How to Allocate Your Angel Allocation:

Assemble your angel cap table as you would a sports team. Each person has a specific position which they are specialised to and have a world class skill in. Someone for marketing, hiring, regulation, PR, partnerships etc. A massive mistake I see so often is founders try to cram down all their angels to their smallest allocation so they can fit as many as possible. Do not do this. Give fewer people more allocation. The only thing that matters is that the check size matters to them. For some it will be $10K for others it could be $50K but fewer with more skin in the game is important. 

Next I see so many founders drag out the process meeting just one more investor and just one more, after a certain time, just get it done, get it closed and move on. 

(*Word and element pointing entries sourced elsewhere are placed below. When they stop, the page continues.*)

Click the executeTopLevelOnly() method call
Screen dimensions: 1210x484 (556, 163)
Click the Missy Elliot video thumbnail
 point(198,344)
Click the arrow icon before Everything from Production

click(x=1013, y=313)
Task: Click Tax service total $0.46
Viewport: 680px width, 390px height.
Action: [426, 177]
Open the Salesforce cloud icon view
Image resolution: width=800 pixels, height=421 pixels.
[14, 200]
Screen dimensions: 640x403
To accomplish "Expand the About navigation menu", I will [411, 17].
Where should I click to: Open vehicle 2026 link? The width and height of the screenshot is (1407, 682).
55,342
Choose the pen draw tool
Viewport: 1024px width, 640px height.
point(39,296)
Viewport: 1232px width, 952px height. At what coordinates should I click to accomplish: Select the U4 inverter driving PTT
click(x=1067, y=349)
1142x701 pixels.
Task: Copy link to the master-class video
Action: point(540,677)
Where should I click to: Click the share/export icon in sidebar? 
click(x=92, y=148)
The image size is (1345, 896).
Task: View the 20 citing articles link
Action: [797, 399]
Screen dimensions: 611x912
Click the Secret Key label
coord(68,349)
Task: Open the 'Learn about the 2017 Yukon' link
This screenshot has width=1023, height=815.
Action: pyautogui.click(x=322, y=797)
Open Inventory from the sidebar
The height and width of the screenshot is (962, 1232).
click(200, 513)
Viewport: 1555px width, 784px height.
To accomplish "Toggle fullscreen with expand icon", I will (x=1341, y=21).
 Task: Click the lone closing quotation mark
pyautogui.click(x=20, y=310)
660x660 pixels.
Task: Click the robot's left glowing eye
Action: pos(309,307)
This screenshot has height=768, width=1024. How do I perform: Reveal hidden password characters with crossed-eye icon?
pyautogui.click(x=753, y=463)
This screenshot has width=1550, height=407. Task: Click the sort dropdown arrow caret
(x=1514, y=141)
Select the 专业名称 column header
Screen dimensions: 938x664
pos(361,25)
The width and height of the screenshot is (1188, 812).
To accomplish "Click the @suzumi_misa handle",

Just Closed: Time to Prep for the Next Round

So now we have closed the round, congrats. Now time to start prepping for the next round, one thing to remember, as a founder, you are always raising. So here is what we should do next:

  1. Sit down with our new lead investor and align on what we believe we need to hit to unlock the next round of funding. Will that next round come from them or external financing? 
  2. If external financing, what 5 names should we focus on?
  3. Make sure to send those 5 names monthly updates with your progress. Investors invest in lines not dots. 
  4. Make sure to meet them on a quarterly basis. 
  5. By the time of your next fundraise, following 6 face to face meetings and 18 updates, the investor and you will know if this is a partnership you want to pursue.